Job:
Copy word for word the stretch of the records below, from the line containing "Toggle the memory monitors pane icon" through the end of the records. Leave the pictures out.

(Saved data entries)

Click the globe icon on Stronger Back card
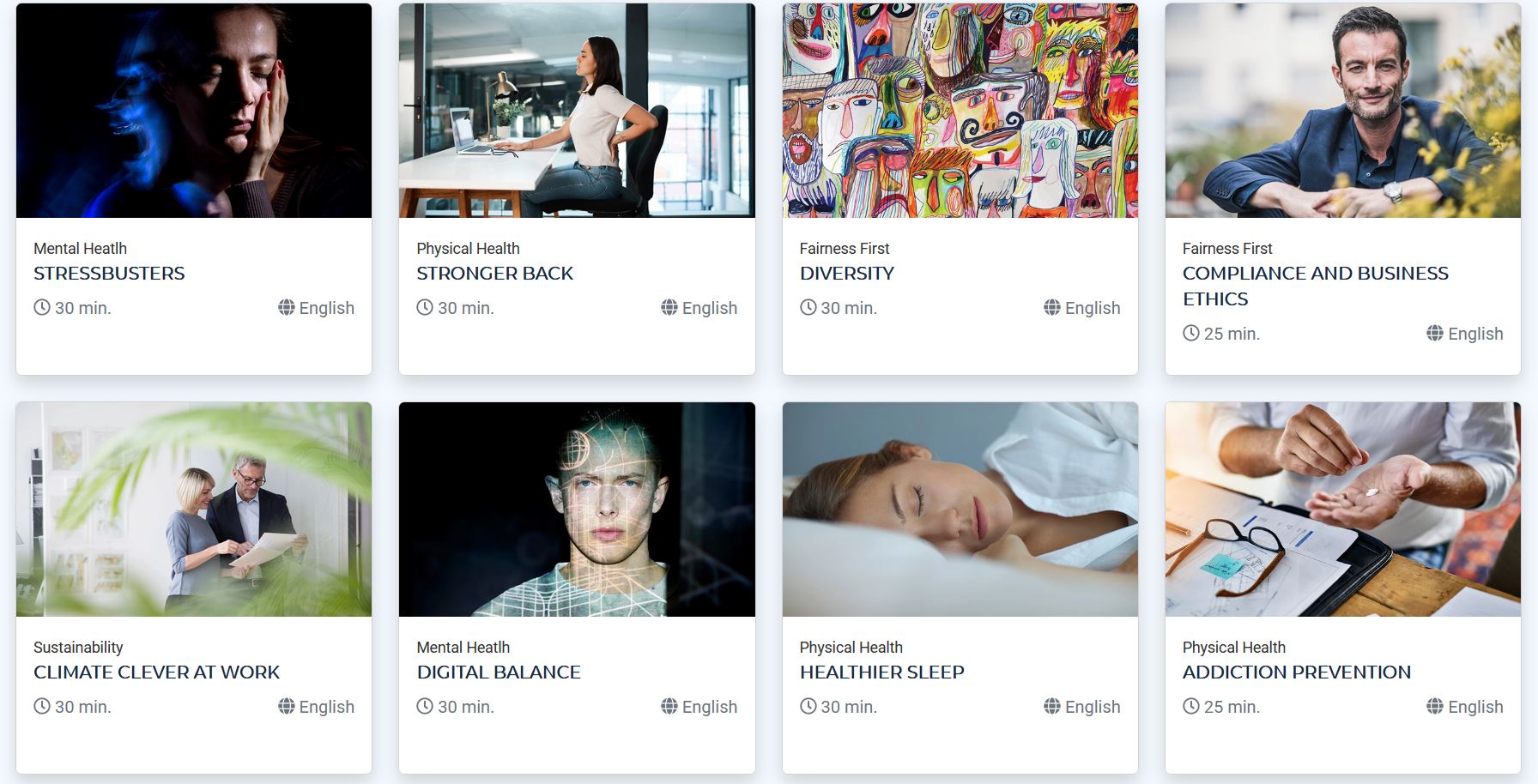The image size is (1538, 784). [x=669, y=307]
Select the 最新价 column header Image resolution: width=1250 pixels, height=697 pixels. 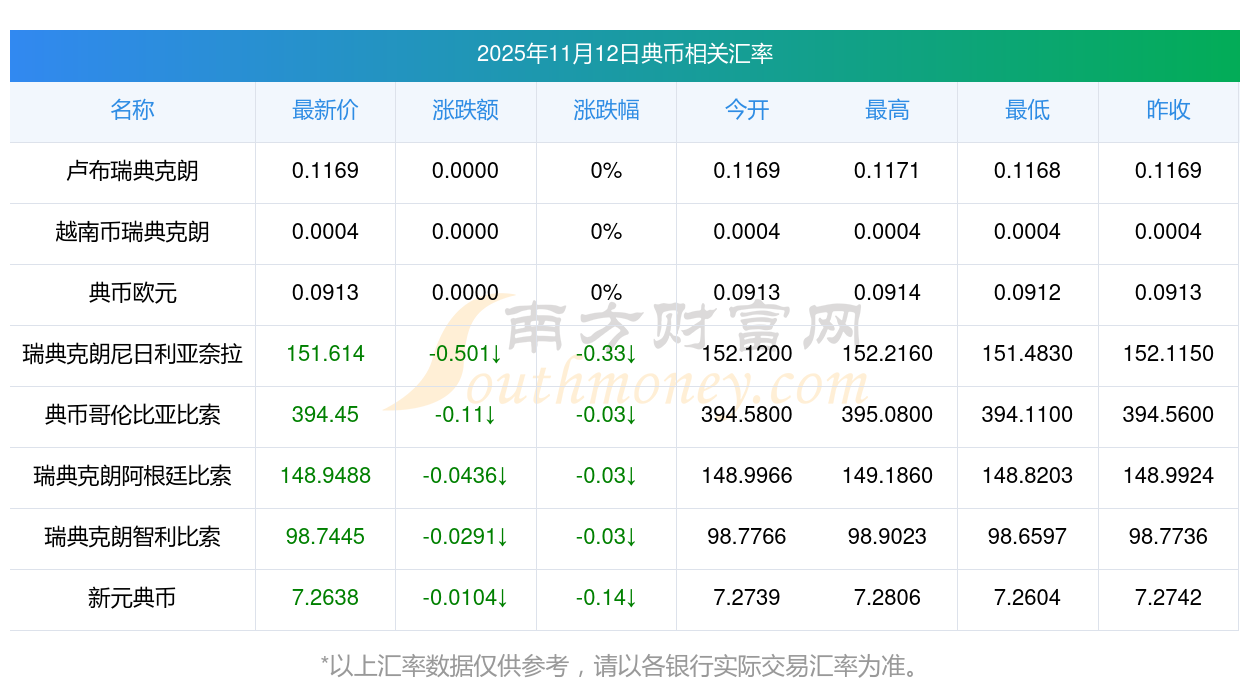(325, 110)
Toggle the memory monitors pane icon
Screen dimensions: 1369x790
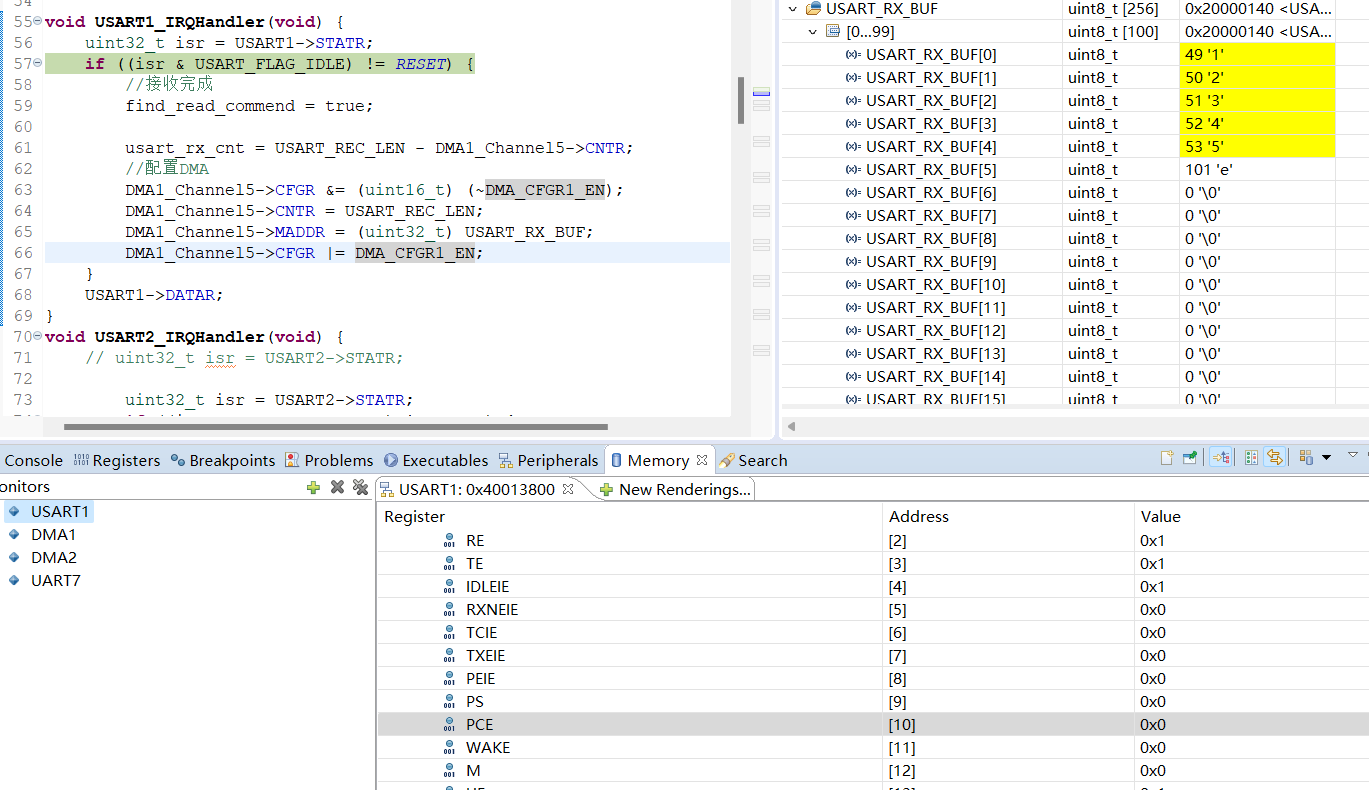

Output for this task:
Toggle the memory monitors pane icon
Screen dimensions: 1369x790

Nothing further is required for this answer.